Minister of National Education
- In office August 7, 1966 – September 2, 1968
- President: Carlos Lleras Restrepo
- Preceded by: Daniel Arango Jaramillo
- Succeeded by: Octavio Arizmendi Posada
- In office August 26, 1955 – September 19, 1956
- President: Gustavo Rojas Pinilla
- Preceded by: Aurelio Caicedo Ayerbe
- Succeeded by: Josefina Valencia Muñoz

Personal details
- Born: Gabriel Betancourt Mejía April 27, 1918 Medellín, Antioquia, Colombia
- Died: March 23, 2002 (aged 83) Bogotá, D.C., Colombia
- Spouse: Yolanda Pulecio Vélez (1959-1980)
- Children: Astrid Betancourt Ingrid Betancourt
- Occupation: Economist

= Gabriel Betancourt =

Colombian politician (1918–2002)

Gabriel Betancourt Mejía (April 27, 1918, in Medellín – March 23, 2002, in Bogotá) was a Colombian economist and diplomat who served as Colombia's Minister of National Education in two occasions, and Permanent Delegate to UNESCO.

==Early life==
Gabriel Betancourt was born in Medellín on April 27, 1918, to Pedro Nolasco Adriano Betancur Toro and Mariana Mejía Arango as the youngest of 9 children.

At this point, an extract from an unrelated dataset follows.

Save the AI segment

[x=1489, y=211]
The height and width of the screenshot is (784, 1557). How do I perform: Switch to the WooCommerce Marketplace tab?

Betancourt was a member of the government of president Gustavo Rojas Pinilla. He later became assistant director of the United Nations Educational, Scientific, and Cultural Organization (UNESCO). He was also head of the education commission of the Alliance for Progress in Washington, D.C., under John F. Kennedy.

==Personal life==
Gabriel Betancourt was the father of the politician and former FARC hostage Íngrid Betancourt. Gabriel Betancourt divorced his wife Yolanda Pulecio in 1980 and was granted custody of his daughters. Gabriel Betancourt died of heart and respiratory trouble a month after Íngrid's kidnapping, without seeing his daughter again.